New Delhi: India’s Oil and Natural Gas Corp. Ltd (ONGC) and China National Petroleum Corp. (CNPC) inked an agreement in New Delhi on Monday to jointly bid for energy assets overseas in a move that could have a significant impact on the global race for oil and gas blocks.
The memorandum of understanding also involves cooperation in so-called upstream, midstream and downstream opportunities. Upstream activities refer to exploration and production from hydrocarbon assets; midstream to transportation pipelines and the liquified natural gas business; and downstream refers to refining, marketing and distribution of petroleum products. The agreement was signed between Sudhir Vasudeva, chairman and managing director, ONGC, and Jiang Jiemen, chairman, CNPC.
The deal could also see CNPC participating in efforts to develop and exploit ONGC’s domestic assets.
The primary purpose of the agreement, however, seems to be to ensure that bidding for global energy assets doesn’t get out of hand as it has in the past.
“We should collaborate and bid together,” said D.K. Sarraf, managing director, ONGC Videsh Ltd (OVL). “There is no point in raising prices. A memorandum of understanding was signed.” He clarified that neither partner has an immediate property in mind for which they can bid together.
To be sure, the two firms did have an earlier arrangement, but that was limited to hydrocarbon exploration and production, and didn’t result in much cooperation or coordinated bidding.
“This (the new agreement) is for examining possibilities of mutual interest in upstream, downstream and all related areas,” Vasudeva told Reuters.
With India importing more than 80% of its energy needs, state-owned firms have been scouting overseas for securing assets and have invested Rs 64,832.35 crore in the effort. This push has pitted the country against China in a race for the world’s resources. This competition for resources has in turn raised prices for the assets of both Indian and Chinese firms.
While OVL, the overseas arm of ONGC, and CNPC had earlier collaborated in Sudan and have worked together on projects in Syria and Myanmar, an institutional arrangement will bring the two rivals together and will have a global impact. OVL invested $2.5 billion in petroleum exploration and production in undivided Sudan as part of Greater Nile Petroleum Operating Co., in which it owns a 25% stake. Its partners are CNPC (40%), Petronas Carigali Overseas Sdn Bhd (30%) and Sudapet Co. Ltd (5%).
“We have to build on this association,” an ONGC executive said, speaking on condition of anonymity. “Apart from jointly scoping overseas assets, the Chinese are also interested in investing in our domestic assets. They have asked us to show them what we have. It is now dependent on the security establishment how to take this forward.”
The development comes at a time when the two countries have been discussing ways to double bilateral trade to $100 billion by 2015 and to plug a yawning trade gap in China’s favour.
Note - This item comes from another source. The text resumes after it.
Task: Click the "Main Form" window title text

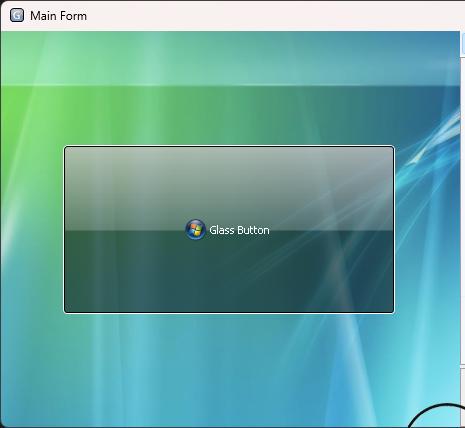Action: coord(58,16)
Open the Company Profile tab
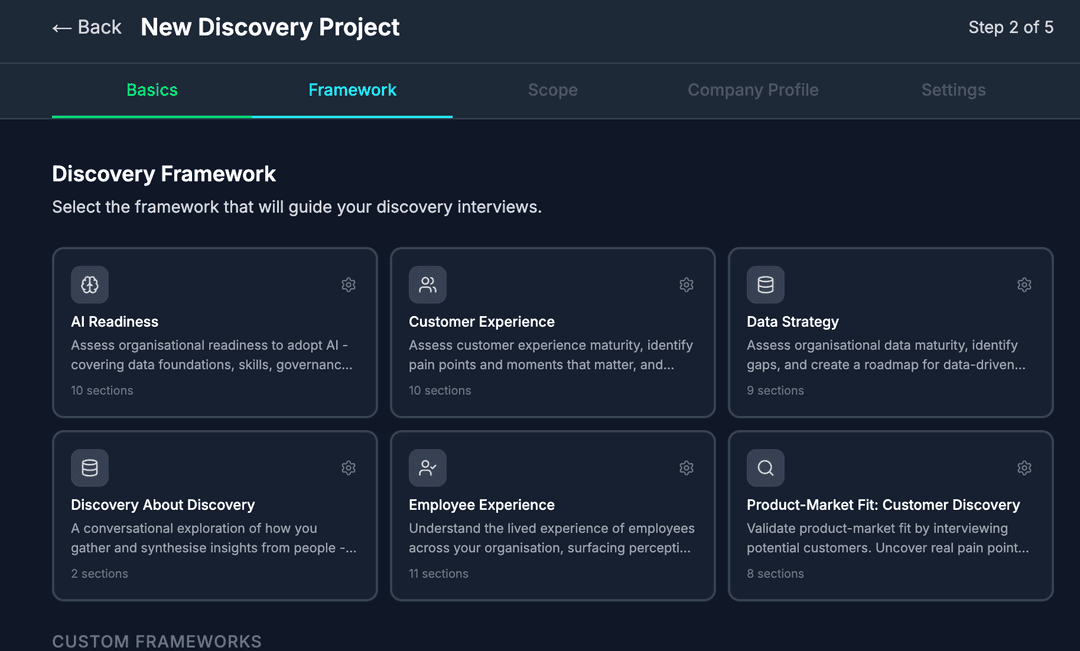 click(x=752, y=90)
“Securing energy supply continues to be a key strategic objective for China and India, both of whom continue to generate growth, and are concerned with the high energy prices,” said Gokul Chaudhri, a partner at audit and consulting firm BMR Advisors Pvt. Ltd. “This requires both nations to undertake geopolitical risks in frontier areas like Africa and Myanmar, with significant financial outlays. In the past also, the two countries have sought to collaborate rather than compete in view of their mutual need for overseas acreages and energy security.”
“This renewed effort, in the backdrop of improved economic ties, should yield long-term benefit to not just India and China, but also to the nations in which such joint energy projects are developed,” he added.
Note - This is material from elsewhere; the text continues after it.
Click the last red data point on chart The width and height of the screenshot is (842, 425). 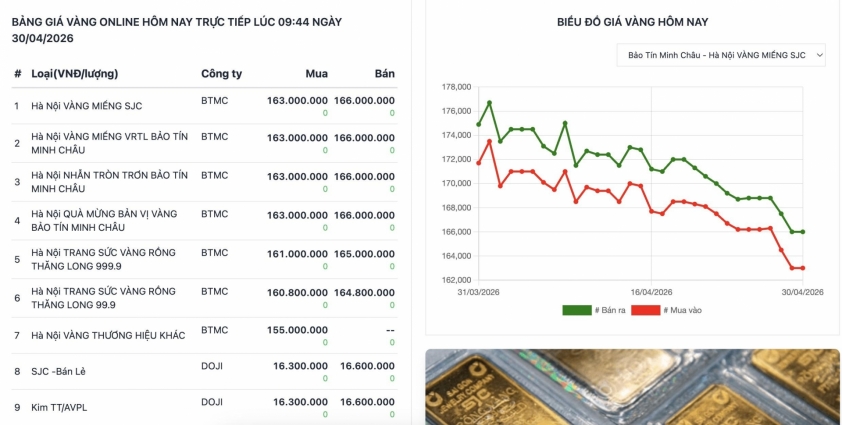(803, 268)
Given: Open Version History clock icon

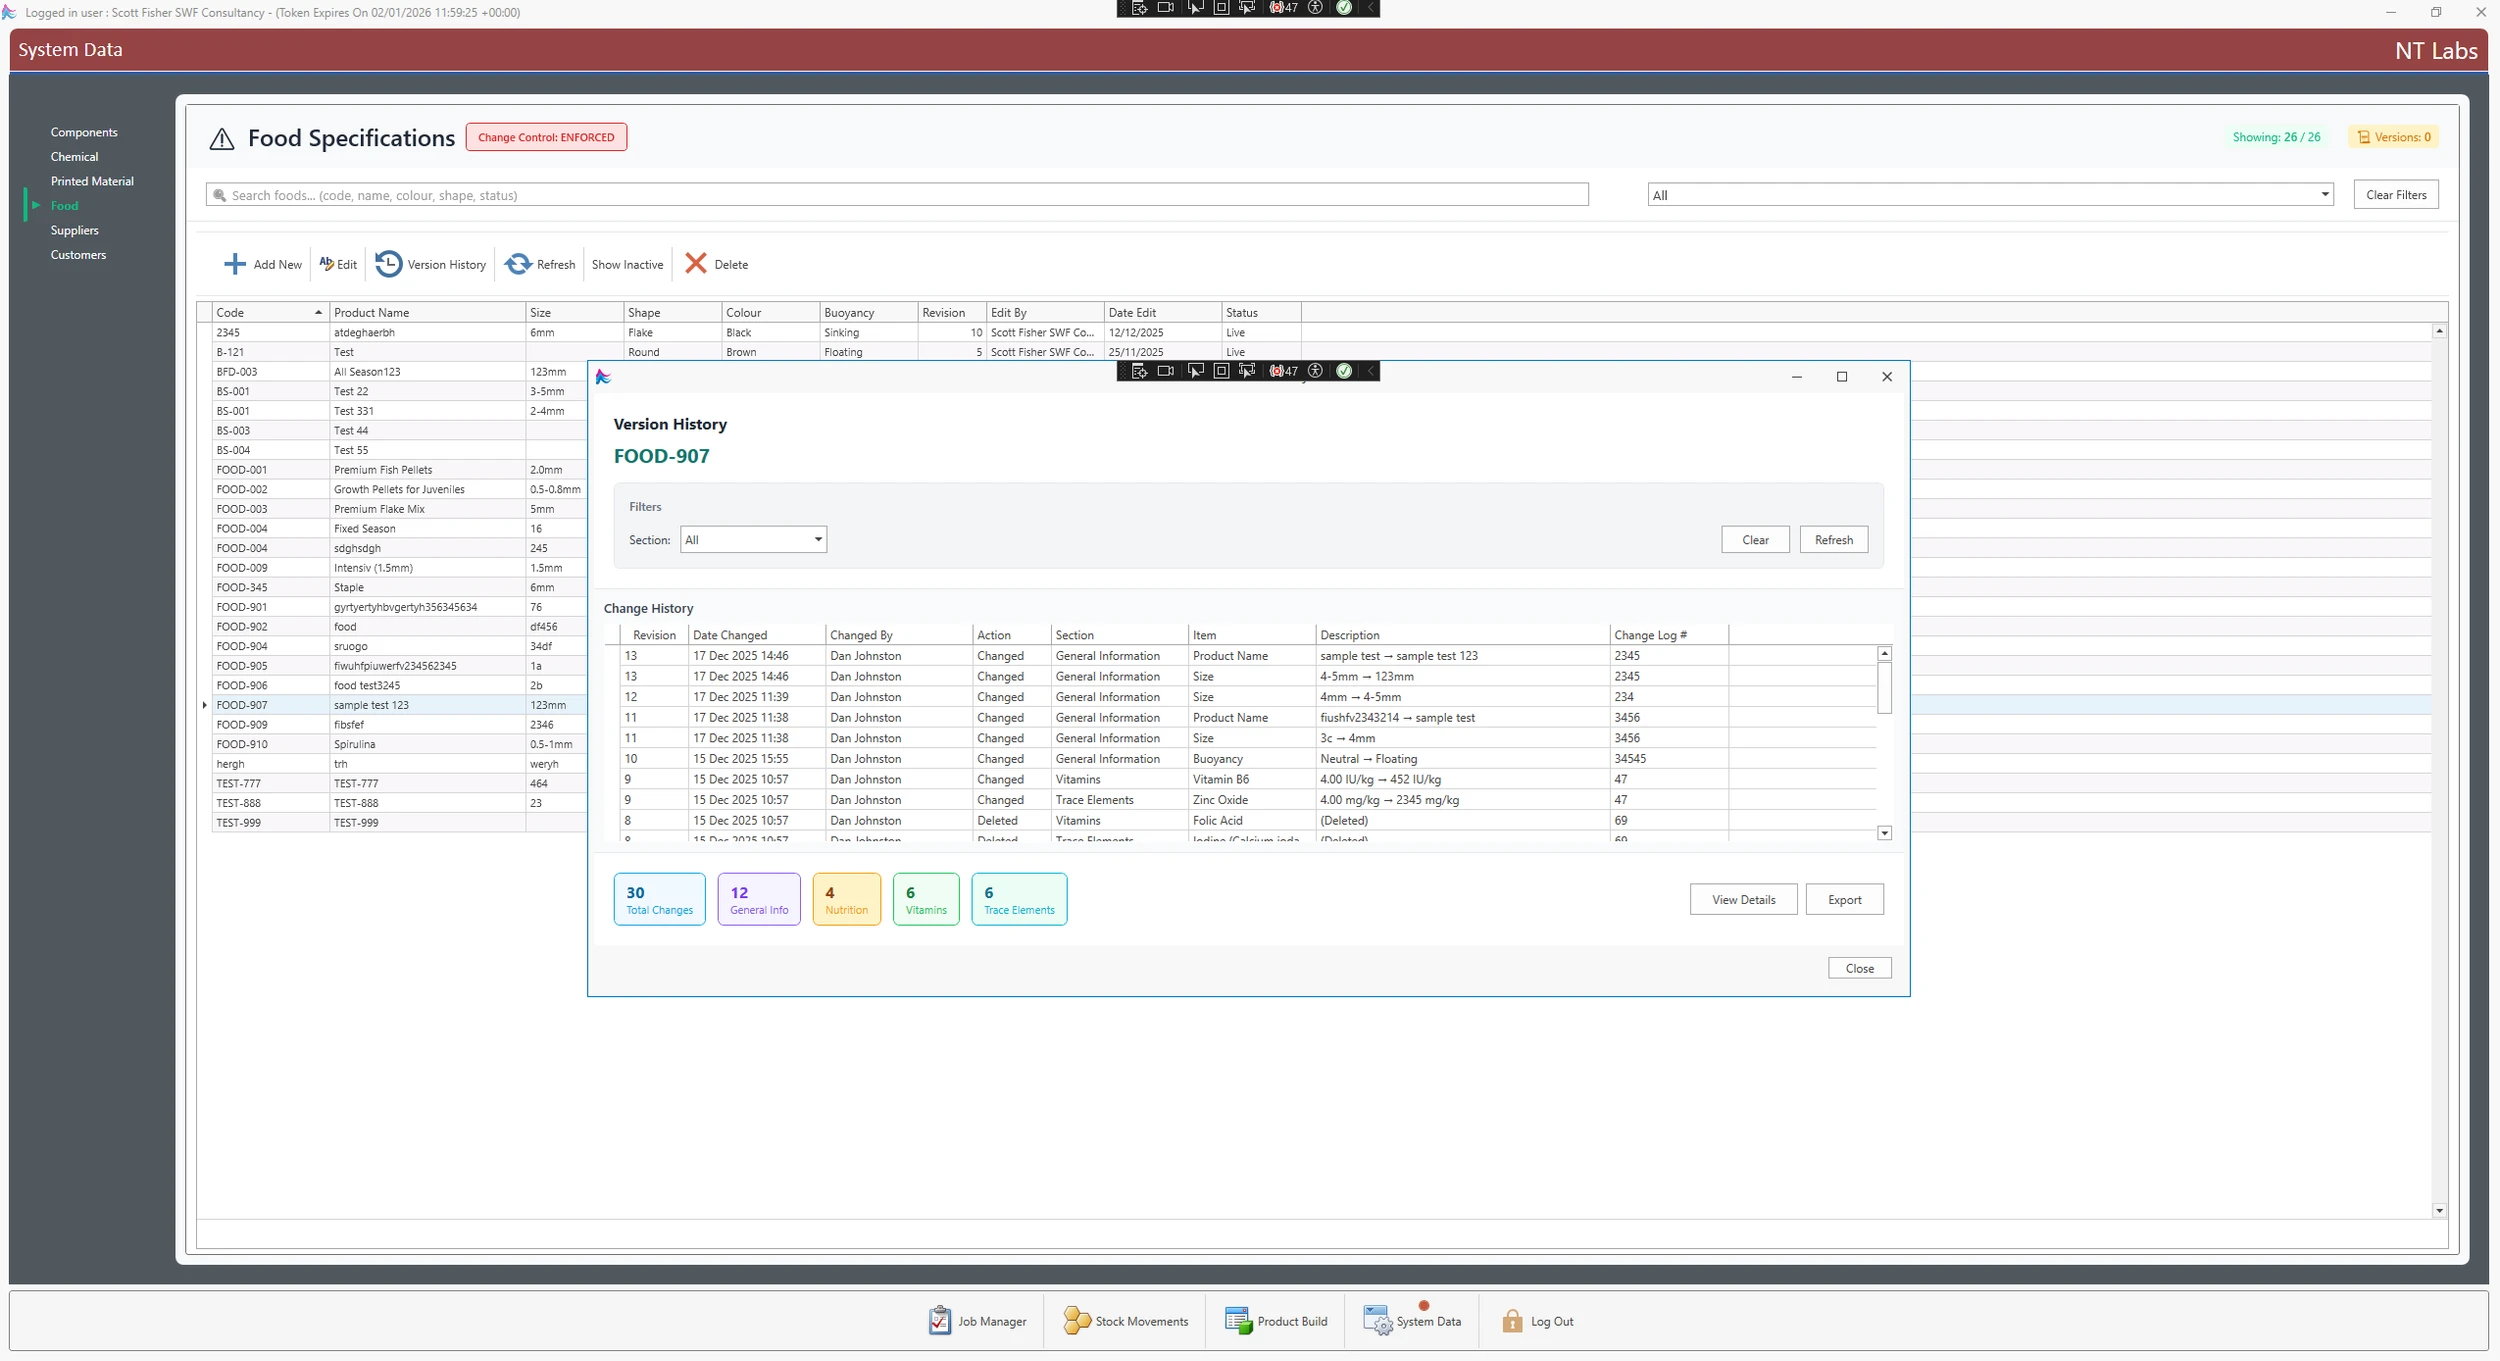Looking at the screenshot, I should [389, 264].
China and India will be the world’s largest and third largest economies and energy consumers by 2030, respectively, jointly accounting for about 35% of the global population, gross domestic product and energy demand, according to the BP Energy Outlook 2030.
A strategic affairs specialist said the move will also ensure India maintained its relationship with China.
“This is in a way (about) India trying to keep equidistance between China and the US. It wants to maintain equidistance between the two,” said R.N. Das, a senior analyst with the Institute for Defence Studies and Analyses. “India already has an agreement with China in energy cooperation and this has worked in the case of Sudan.”
According to India’s oil ministry, the country’s energy demand is expected to more than double by 2035, from less than 700 million tonnes of oil equivalents today to around 1,500 million tonnes.
OVL is the only company among Indian state-owned firms with producing assets overseas. It has a presence in 15 countries through participation in 33 projects and has proven balance of oil and gas reserves of 202.908 million tonnes. But while its producing properties in Sudan have been affected by South Sudan’s decision to cap wells, the ones in Sakhalin and Syria are in decline.
Elizabeth Roche and Reuters contributed to this story.